*WHAT TO PRODUCE:*
Look below for the line that contains "Given: Click the Settings gear icon", then copy it and each following line exactly, through and including the line that contains "This screenshot has height=967, width=959.".
★ ★ ★ ★ ★
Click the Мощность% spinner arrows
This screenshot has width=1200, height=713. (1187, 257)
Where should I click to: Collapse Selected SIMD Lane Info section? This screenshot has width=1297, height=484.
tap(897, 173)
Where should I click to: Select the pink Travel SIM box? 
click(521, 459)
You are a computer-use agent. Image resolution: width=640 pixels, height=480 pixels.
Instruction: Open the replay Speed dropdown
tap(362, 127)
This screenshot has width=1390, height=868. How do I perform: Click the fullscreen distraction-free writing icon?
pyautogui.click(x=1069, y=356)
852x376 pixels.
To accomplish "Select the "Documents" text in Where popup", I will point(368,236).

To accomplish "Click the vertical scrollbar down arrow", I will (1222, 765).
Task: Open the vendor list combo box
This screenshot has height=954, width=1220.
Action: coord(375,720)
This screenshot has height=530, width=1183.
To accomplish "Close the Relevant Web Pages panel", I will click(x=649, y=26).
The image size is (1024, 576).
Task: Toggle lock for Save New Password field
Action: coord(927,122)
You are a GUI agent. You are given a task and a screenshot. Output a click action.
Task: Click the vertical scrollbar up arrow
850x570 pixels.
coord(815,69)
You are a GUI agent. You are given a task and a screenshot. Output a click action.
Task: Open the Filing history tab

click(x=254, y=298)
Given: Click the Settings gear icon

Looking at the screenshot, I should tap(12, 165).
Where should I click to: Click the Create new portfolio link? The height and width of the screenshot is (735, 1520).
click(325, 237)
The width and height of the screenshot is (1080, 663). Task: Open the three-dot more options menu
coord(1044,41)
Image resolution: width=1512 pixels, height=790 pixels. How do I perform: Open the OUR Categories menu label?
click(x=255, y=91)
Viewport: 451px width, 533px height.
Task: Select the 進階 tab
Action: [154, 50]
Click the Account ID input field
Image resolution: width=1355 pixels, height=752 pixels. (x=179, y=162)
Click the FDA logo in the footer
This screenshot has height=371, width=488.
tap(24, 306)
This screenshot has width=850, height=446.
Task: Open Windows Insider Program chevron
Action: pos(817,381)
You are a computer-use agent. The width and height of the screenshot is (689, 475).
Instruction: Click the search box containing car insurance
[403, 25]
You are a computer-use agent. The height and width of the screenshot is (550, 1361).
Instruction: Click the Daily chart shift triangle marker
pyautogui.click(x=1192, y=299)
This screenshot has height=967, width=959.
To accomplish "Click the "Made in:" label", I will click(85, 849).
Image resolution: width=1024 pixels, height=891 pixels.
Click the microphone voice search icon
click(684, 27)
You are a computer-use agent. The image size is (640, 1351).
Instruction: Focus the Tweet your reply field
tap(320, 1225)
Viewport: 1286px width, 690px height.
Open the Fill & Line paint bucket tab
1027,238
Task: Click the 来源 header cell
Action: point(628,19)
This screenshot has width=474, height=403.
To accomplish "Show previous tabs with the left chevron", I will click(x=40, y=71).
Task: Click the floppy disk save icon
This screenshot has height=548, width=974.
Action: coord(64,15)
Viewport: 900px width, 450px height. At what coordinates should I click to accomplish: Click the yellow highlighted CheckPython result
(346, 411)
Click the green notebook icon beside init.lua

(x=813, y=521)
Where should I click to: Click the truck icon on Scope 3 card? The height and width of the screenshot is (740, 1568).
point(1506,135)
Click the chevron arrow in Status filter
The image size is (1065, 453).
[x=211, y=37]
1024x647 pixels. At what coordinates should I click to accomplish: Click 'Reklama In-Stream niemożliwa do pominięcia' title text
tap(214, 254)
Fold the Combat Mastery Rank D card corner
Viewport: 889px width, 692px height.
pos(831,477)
★ ★ ★ ★ ★
*THE COMPLETED TASK:*
Given: Click the Settings gear icon

Looking at the screenshot, I should tap(12, 165).
Where should I click to: Click the Create new portfolio link? The height and width of the screenshot is (735, 1520).
click(325, 237)
The width and height of the screenshot is (1080, 663). Task: Open the three-dot more options menu
coord(1044,41)
Image resolution: width=1512 pixels, height=790 pixels. How do I perform: Open the OUR Categories menu label?
click(x=255, y=91)
Viewport: 451px width, 533px height.
Task: Select the 進階 tab
Action: [154, 50]
Click the Account ID input field
Image resolution: width=1355 pixels, height=752 pixels. (x=179, y=162)
Click the FDA logo in the footer
This screenshot has height=371, width=488.
tap(24, 306)
This screenshot has width=850, height=446.
Task: Open Windows Insider Program chevron
Action: pos(817,381)
You are a computer-use agent. The width and height of the screenshot is (689, 475).
Instruction: Click the search box containing car insurance
[403, 25]
You are a computer-use agent. The height and width of the screenshot is (550, 1361).
Instruction: Click the Daily chart shift triangle marker
pyautogui.click(x=1192, y=299)
This screenshot has height=967, width=959.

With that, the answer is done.